The adult mates at about six days of age. The female begins producing eggs about 16 days later. She lays a cluster of eggs every few days for two to eight weeks, producing up to 15 clusters, for a maximum of 850 eggs. A cluster has up to 100 oval yellow eggs each about half a millimeter long. The female oviposits the cluster in a crack in the soil, and the eggs hatch in 5 to 9 days. The larva develops for 11 to 17 days, pupation takes 4 to 6 days, and the adult has an average life span of 26 days. There is no diapause. In the best conditions there can be six or seven generations per year.

In Tamaulipas, Mexico, the beetle is most commonly observed in May through July. This may be a time of high dispersal. Abundance is apparently increased by late spring and summer rainfall, and flight activity increases with wind speed.

==Distribution==
The beetle likely originated in the tropical Americas and has moved into more temperate climates. By the early 1900s it was limited to Arizona and Texas in the United States. During the 1920s it spread up the coast of California at a rate of about 25 miles per year. It has since spread as far as North Carolina and Florida. It probably will not progress farther in the continental United States because it does not tolerate freezing temperatures.

==Host plants==
The larva eats the roots and tubers of plants. The adult feeds on most plant parts, such as leaves, seedling cotyledons, fruits, and flower parts, including corn silk.
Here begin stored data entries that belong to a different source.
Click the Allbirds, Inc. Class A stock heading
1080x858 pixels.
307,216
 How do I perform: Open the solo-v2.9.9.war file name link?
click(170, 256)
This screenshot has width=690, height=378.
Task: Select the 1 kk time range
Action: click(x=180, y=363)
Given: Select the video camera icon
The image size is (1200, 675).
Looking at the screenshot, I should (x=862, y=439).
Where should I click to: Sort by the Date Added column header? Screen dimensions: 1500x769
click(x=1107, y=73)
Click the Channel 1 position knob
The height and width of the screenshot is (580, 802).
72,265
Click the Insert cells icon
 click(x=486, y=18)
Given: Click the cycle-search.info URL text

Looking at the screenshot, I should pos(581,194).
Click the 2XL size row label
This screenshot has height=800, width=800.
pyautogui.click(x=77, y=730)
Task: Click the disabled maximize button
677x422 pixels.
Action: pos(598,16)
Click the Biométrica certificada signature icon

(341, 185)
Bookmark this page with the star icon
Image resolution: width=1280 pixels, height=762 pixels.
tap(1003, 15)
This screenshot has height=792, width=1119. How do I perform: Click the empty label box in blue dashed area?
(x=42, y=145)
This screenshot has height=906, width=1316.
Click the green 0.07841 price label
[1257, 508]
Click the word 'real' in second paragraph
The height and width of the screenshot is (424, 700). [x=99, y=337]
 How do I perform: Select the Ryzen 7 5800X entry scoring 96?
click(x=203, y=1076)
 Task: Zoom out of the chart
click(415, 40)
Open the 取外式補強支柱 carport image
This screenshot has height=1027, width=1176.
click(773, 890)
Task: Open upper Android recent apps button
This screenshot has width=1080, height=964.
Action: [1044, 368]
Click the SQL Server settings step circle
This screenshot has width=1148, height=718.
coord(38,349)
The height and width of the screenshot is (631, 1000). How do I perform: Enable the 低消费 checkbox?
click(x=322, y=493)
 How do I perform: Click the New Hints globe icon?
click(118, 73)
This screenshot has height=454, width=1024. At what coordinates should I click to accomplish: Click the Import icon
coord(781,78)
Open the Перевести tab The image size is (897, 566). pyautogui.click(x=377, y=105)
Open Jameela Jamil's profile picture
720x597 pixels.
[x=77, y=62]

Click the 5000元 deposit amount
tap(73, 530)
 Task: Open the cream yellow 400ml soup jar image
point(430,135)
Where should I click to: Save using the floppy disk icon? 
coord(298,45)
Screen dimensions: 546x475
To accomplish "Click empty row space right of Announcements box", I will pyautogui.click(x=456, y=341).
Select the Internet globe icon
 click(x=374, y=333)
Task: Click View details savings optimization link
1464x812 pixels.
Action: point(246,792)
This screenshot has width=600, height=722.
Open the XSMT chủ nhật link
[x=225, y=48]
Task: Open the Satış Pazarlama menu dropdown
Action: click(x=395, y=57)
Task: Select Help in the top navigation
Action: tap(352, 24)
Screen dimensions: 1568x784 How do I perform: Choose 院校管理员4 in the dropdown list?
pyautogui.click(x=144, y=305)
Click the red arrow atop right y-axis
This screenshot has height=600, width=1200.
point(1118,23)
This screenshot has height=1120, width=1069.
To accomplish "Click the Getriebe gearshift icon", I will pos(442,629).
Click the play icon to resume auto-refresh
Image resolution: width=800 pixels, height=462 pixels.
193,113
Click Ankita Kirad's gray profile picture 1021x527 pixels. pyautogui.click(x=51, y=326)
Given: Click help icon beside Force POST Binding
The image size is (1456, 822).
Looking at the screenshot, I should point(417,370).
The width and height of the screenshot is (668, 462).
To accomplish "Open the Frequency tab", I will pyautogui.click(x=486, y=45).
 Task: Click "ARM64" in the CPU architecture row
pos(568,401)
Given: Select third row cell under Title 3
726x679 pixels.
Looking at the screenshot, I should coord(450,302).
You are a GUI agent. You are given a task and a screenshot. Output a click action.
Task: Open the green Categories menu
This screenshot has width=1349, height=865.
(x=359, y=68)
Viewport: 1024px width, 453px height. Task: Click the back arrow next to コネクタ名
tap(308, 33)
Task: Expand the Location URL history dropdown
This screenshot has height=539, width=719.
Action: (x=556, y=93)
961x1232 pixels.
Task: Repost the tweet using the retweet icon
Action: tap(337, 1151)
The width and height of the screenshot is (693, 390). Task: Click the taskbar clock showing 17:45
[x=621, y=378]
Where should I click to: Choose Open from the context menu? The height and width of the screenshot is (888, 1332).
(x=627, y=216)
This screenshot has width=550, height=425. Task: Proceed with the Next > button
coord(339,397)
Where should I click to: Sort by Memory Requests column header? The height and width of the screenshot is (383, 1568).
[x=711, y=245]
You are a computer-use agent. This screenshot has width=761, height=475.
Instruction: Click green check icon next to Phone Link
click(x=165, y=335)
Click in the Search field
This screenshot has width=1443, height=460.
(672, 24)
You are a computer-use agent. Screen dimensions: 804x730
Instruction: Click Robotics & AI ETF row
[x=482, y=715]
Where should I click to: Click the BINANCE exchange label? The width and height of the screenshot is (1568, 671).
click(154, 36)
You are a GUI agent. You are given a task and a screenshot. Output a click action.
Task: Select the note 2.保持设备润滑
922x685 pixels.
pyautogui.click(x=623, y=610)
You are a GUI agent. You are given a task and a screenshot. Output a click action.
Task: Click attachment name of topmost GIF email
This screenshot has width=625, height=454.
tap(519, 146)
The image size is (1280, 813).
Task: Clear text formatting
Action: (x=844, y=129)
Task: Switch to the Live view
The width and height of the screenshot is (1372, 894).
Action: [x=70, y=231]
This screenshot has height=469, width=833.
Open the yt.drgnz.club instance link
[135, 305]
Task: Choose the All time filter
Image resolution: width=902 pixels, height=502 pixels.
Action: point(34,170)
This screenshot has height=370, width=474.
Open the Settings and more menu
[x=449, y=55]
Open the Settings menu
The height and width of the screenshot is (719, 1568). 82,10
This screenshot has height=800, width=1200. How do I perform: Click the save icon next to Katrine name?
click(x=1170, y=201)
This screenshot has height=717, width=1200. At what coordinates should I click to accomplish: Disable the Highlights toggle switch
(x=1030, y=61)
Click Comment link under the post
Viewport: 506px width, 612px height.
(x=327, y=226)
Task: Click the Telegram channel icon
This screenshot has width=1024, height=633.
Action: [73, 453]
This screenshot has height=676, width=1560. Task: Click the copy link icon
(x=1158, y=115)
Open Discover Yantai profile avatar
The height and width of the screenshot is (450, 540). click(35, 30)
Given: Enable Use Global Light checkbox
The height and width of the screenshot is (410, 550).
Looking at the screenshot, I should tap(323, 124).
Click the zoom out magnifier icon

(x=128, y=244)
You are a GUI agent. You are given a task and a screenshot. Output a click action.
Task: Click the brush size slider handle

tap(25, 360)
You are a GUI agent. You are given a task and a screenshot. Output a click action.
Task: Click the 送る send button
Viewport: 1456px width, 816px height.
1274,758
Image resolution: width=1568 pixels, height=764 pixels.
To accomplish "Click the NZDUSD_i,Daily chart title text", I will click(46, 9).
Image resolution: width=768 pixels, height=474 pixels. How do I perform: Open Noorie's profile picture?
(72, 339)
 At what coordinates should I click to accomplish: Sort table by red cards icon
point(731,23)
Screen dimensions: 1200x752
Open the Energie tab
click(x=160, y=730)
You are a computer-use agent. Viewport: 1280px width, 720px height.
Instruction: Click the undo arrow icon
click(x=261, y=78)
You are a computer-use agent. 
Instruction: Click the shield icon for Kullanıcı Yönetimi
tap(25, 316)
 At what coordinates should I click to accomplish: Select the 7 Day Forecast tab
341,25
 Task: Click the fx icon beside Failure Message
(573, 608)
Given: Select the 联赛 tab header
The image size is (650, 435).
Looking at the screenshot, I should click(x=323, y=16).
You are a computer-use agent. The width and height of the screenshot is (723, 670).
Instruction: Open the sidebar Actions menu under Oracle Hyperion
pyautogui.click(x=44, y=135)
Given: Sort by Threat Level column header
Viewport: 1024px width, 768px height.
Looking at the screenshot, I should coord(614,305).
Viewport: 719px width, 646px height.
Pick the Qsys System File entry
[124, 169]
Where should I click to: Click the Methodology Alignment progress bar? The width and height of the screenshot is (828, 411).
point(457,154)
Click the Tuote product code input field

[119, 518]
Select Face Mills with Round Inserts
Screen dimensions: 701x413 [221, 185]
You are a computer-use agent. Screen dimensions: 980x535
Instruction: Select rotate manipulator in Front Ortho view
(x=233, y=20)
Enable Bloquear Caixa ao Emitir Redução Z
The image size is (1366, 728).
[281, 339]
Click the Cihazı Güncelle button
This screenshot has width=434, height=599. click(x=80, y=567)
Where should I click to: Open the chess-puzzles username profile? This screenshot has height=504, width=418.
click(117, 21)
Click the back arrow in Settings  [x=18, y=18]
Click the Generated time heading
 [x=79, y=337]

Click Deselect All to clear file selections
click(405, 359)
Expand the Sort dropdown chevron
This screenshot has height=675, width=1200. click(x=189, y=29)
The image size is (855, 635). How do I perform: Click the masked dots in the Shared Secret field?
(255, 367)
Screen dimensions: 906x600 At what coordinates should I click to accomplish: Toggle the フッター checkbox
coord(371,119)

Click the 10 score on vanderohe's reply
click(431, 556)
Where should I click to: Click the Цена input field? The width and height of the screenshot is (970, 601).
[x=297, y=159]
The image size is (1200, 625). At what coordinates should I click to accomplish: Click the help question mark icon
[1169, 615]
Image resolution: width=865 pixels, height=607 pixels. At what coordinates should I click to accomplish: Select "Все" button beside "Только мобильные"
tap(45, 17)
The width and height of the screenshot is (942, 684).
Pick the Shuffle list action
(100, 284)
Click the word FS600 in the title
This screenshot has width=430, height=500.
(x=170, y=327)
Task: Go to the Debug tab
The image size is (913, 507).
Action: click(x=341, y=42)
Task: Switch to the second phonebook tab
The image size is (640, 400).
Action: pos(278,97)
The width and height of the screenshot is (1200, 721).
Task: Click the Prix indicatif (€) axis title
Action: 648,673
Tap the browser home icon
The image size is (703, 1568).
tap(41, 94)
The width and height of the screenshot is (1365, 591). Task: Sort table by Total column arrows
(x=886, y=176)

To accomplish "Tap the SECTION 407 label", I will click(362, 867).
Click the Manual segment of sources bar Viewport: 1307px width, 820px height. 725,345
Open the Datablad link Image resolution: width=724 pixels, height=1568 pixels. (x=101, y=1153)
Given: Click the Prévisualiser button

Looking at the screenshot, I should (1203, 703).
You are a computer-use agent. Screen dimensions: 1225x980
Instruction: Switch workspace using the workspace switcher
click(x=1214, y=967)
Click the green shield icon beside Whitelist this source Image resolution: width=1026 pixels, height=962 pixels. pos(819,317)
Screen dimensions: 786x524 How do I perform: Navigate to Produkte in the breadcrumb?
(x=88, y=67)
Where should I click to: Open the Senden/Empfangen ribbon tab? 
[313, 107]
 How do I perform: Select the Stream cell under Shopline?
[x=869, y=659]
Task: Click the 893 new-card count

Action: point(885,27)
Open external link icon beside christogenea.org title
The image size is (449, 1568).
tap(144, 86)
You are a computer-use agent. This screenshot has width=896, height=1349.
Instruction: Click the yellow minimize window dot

A polyphagous species, this beetle has a variety of host plants from several different families. Among its primary hosts are cucurbits such as cucumber, melon, squash, gourd, and pumpkin, beans such as common bean and lima bean, sweet potato, soybean, and winged bean. Secondary hosts include tomato, potato, cassava, rice, sorghum, wheat, maize, and crucifers such as cabbages.

Other known wild and cultivated host plants include amaranth, peanut, crownbeard, watermelon, silverleaf nightshade, bell pepper, mulberry, pea, beet, okra, onion, and lettuce.

==Impacts==
The beetle causes the most serious damage to plants when the adult defoliates them and the larva attacks the roots, especially in seedlings. The larva is very damaging to the root tuber of the sweet potato. It riddles the tuber with holes which expand as the root grows, turning into craters. Such root damage reduces plant growth and fruit production, and it makes the crop less marketable.

Another consequence of beetle damage to plants is viral and bacterial infection. Even if the actual damage is minor, the injury can facilitate the entry of pathogens that can be lethal to the plant. This beetle is a vector for the pathogens that cause many forms of plant disease, including cowpea mosaic virus, cowpea severe mosaic virus, cowpea chlorotic mottle virus, bean rugose mosaic virus, bean mild mosaic virus, quail pea mosaic virus, squash mosaic virus, melon necrotic spot virus, and bacterial wilt.

Insecticides are used to control this species, mainly to target the larvae in the roots. The mermithid nematode Filipjevimermis leipsandra has been studied as a possible agent of biological pest control. Another entomopathogenic nematode, Steinernema carpocapsae, will also attack this species.

Some plants are more resistant to the beetle than others. It was noted that in romaine lettuce crops, the cultivar 'Valmaine' is resistant to attack, while 'Tall Guzmaine' is not. Later studies suggest that the latex produced by 'Valmaine' is repellent to the beetle.

==Ecology==
Natural enemies of the beetle include ants, which prey on its eggs, particularly in the tropics. A Heterorhabditis nematode isolated from the larva of this beetle has been demonstrated to be a parasite that causes rapid mortality. It is also a host to the tachinid fly parasitoid Celatoria compressa.

==Names==
Other common names for the insect include belted cucumber beetle in English, tortuguilla de franjas verdes del pepino, mayatito con bandas verdes, catarinita doradilla, and gusano alfilerillo in Spanish, and chrysomélide rayée du conconbre in French.